Extrait source
Afrique: Éclairage - La voie de l'honnêteté

15 Février 2023

AU moment où les richesses matérielles de Jean Hubert Celerine, qui se conjuguent en plusieurs millions de roupies, sont exposées au grand public et ses activités liées de près ou de loin au business de la drogue et autres, font l'objet d'enquêtes de l'ICAC et de la Financial Intelligence Unit, il y a, dans un faubourg de Beau-Bassin, à Résidence Barkly, un jeune qui fait la fierté de son quartier, région socialement défavorisée et trop souvent perçue comme un repaire de drogués et de prostituées.

Angelo Mars, lauréat de la filière économie du collège Royal de Curepipe (RCC), a fait sauter les verrous, comme d'autres d'ailleurs dans le passé, montrant que l'appartenance à une famille modeste et habitant une région stigmatisée par le poids des préjugés ne constitue aucunement un obstacle pour aspirer à l'excellence. Il l'a prouvé dans la simplicité, loin de l'influence d'une jeunesse en proie aux fléaux sociaux qui ravagent ce quartier et détruisent l'effort créatif de nombreux adolescents, comme dans d'autres endroits à risque.

Consigne
Pouvez-vous recopier mot pour mot le passage de l'article, depuis « AU moment où » jusqu'à « et de prostituées. » inclus ? Les items n'ont aucun rapport avec l'article.

Entrées extraites
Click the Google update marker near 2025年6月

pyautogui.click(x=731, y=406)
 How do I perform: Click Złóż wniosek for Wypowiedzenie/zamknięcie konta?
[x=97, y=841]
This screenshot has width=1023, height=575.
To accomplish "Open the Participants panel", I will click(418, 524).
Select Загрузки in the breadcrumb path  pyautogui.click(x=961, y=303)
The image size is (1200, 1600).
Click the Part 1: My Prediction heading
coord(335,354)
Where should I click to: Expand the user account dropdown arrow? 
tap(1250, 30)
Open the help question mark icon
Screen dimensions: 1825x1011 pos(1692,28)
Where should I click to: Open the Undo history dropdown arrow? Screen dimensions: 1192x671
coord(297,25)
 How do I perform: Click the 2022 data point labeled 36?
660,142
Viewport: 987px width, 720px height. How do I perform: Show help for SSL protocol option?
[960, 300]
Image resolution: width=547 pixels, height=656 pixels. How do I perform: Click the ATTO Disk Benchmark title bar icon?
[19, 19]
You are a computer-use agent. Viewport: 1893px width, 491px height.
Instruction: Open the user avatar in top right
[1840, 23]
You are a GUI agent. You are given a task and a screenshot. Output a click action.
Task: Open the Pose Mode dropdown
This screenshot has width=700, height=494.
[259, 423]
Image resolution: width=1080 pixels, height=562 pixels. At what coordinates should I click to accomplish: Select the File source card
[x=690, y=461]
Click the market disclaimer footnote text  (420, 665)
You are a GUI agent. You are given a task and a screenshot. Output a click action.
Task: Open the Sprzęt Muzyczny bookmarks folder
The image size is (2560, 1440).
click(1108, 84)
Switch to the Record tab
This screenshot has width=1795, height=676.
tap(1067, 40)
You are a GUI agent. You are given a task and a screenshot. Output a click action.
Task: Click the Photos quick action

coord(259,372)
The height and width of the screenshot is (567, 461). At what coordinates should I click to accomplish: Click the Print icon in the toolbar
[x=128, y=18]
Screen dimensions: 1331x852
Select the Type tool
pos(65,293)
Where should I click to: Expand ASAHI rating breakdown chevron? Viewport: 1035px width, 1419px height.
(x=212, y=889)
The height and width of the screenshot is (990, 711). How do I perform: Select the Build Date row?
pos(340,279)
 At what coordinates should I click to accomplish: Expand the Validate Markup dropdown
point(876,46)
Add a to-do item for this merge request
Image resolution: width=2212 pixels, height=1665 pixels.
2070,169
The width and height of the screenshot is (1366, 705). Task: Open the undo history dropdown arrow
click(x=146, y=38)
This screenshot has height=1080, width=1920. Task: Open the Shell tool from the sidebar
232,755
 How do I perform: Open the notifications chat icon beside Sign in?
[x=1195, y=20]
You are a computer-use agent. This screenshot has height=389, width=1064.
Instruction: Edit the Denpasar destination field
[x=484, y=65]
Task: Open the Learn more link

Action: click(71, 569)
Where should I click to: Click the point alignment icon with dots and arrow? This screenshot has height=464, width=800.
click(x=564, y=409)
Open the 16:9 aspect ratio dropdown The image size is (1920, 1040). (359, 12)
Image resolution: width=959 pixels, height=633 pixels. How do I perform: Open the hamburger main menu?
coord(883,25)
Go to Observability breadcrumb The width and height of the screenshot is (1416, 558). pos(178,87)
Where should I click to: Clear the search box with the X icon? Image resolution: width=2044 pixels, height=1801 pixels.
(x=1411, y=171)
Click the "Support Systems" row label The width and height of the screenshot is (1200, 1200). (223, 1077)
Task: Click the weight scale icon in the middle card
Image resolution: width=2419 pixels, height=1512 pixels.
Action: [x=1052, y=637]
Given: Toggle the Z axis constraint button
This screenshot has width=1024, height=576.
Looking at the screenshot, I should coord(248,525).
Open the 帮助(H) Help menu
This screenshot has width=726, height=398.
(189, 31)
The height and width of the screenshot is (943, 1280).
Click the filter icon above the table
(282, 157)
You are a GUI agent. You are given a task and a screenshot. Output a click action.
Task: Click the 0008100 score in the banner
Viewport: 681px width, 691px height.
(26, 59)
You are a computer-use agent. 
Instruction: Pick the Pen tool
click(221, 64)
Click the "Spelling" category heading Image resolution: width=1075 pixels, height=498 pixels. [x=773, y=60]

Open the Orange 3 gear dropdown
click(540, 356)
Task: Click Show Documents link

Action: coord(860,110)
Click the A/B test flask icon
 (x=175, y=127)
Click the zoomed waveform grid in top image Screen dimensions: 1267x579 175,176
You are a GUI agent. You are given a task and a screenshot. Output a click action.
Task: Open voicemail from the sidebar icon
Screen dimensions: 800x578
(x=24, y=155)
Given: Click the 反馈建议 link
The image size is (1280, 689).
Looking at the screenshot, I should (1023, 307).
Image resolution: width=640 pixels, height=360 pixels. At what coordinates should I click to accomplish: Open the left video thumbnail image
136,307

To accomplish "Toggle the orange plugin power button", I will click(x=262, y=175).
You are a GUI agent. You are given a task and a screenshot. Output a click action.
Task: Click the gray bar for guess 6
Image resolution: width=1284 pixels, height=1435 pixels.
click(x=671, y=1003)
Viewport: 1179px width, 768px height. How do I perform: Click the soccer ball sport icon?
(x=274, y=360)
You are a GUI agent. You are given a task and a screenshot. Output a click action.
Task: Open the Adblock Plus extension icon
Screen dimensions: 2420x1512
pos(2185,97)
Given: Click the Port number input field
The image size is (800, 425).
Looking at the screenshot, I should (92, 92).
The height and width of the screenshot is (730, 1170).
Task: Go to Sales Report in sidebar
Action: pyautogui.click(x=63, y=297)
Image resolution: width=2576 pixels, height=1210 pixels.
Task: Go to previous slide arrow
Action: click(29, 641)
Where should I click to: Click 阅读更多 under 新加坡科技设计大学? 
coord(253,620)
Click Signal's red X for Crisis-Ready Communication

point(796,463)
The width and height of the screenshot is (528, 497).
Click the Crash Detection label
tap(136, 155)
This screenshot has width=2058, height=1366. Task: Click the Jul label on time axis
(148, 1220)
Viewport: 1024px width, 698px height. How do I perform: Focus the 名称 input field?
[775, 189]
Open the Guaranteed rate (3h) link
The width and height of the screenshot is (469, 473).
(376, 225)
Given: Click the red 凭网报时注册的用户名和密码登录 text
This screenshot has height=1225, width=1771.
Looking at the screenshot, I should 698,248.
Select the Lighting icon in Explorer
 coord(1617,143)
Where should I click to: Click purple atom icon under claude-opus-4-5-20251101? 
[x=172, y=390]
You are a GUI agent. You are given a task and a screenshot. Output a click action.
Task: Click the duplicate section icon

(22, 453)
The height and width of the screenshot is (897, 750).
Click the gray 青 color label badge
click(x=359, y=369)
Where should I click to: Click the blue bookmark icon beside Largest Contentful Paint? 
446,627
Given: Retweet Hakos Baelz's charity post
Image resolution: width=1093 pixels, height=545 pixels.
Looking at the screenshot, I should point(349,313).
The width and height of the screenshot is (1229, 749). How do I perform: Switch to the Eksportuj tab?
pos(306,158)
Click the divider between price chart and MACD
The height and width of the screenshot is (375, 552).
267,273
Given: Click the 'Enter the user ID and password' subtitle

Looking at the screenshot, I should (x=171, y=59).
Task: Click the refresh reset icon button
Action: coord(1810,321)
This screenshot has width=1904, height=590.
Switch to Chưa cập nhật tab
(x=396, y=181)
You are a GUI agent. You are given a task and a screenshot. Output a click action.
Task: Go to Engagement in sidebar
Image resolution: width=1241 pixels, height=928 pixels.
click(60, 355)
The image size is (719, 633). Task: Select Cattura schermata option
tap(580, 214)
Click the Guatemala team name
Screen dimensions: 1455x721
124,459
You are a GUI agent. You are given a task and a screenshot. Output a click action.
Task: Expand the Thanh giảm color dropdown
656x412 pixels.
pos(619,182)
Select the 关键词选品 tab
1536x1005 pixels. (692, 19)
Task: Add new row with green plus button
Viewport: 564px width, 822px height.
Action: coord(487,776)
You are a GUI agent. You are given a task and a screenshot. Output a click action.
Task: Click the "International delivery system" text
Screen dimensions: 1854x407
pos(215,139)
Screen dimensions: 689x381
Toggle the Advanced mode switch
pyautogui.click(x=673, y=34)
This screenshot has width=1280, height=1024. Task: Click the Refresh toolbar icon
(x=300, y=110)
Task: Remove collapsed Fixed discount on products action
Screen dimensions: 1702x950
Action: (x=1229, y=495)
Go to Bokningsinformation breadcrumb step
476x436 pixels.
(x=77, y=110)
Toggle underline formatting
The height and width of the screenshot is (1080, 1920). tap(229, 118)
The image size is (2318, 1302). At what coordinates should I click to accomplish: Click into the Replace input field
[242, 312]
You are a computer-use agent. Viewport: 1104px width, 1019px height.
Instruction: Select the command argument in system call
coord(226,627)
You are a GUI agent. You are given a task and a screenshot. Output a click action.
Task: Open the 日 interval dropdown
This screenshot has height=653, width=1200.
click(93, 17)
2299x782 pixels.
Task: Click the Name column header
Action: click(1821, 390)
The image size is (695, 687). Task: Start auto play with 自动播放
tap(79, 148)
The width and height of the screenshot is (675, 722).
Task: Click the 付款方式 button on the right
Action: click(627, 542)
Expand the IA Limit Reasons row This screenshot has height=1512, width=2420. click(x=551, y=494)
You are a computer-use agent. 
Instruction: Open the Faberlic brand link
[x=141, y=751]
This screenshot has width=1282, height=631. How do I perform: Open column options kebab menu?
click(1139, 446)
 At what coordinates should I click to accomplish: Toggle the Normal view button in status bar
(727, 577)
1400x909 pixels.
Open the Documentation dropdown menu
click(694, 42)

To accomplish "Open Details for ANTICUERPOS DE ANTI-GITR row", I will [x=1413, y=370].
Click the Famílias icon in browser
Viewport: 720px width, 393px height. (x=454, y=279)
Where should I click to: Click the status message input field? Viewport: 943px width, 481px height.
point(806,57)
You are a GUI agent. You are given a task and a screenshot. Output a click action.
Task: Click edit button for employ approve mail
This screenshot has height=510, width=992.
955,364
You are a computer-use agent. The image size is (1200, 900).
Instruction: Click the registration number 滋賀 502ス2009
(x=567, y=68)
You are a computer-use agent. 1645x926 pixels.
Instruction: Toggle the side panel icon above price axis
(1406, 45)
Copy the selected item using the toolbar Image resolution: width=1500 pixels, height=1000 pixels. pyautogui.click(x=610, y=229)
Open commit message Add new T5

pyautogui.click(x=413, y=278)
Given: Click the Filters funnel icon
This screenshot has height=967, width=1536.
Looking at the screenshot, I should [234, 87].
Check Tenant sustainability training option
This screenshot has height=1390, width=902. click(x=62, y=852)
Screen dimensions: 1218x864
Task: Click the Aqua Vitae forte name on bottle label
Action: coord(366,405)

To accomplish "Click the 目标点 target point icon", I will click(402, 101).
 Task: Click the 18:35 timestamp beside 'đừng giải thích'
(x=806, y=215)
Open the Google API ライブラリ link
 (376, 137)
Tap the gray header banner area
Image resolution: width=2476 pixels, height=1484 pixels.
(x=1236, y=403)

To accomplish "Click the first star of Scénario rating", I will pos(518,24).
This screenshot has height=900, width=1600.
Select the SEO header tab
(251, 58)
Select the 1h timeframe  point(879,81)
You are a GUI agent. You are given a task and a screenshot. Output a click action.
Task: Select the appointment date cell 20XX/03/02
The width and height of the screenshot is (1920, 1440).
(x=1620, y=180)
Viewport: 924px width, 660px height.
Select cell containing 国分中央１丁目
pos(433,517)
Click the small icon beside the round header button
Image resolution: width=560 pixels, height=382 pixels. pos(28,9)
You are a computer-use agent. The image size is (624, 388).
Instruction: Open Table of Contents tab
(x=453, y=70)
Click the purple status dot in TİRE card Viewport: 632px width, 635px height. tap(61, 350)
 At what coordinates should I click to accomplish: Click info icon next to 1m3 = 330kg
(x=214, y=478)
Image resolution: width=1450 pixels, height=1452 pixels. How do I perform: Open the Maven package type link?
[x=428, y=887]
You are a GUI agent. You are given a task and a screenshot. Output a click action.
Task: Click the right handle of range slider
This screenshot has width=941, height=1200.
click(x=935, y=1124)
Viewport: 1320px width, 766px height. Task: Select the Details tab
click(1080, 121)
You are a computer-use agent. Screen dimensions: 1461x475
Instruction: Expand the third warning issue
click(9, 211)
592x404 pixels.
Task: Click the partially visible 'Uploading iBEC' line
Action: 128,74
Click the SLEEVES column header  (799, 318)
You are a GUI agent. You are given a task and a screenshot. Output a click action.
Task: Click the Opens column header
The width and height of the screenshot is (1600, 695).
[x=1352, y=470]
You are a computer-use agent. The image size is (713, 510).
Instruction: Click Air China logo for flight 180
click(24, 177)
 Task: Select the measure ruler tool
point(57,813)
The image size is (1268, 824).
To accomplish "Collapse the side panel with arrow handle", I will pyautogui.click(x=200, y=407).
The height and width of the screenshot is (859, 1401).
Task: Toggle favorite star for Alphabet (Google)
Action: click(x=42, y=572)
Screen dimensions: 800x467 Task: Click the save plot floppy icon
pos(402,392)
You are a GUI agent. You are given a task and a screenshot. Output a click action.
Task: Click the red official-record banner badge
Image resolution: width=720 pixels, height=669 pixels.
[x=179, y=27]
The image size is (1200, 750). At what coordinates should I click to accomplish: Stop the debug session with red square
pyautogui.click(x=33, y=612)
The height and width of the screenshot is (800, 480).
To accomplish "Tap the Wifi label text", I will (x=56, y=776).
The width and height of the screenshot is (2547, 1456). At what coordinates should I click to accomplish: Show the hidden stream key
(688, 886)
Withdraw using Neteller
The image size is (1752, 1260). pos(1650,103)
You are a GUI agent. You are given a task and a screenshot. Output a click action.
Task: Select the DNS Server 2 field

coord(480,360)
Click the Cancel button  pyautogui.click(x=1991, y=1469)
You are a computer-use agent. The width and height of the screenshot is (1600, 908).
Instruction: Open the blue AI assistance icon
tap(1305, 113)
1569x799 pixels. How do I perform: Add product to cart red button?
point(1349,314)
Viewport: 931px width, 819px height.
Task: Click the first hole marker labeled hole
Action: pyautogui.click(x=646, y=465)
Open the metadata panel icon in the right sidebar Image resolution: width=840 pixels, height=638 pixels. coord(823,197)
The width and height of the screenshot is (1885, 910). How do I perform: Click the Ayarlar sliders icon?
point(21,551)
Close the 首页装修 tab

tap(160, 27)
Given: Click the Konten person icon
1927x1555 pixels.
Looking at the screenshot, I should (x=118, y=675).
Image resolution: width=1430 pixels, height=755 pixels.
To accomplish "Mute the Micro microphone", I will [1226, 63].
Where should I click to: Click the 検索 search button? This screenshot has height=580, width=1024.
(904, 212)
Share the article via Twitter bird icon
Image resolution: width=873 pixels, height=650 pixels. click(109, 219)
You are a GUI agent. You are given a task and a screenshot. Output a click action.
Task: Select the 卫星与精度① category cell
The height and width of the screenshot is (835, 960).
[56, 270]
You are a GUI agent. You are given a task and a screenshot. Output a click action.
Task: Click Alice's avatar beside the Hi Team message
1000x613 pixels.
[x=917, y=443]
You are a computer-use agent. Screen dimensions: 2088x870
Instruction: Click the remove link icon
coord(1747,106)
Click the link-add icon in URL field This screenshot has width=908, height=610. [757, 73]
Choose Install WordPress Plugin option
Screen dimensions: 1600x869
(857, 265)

Réponse
AU moment où les richesses matérielles de Jean Hubert Celerine, qui se conjuguent en plusieurs millions de roupies, sont exposées au grand public et ses activités liées de près ou de loin au business de la drogue et autres, font l'objet d'enquêtes de l'ICAC et de la Financial Intelligence Unit, il y a, dans un faubourg de Beau-Bassin, à Résidence Barkly, un jeune qui fait la fierté de son quartier, région socialement défavorisée et trop souvent perçue comme un repaire de drogués et de prostituées.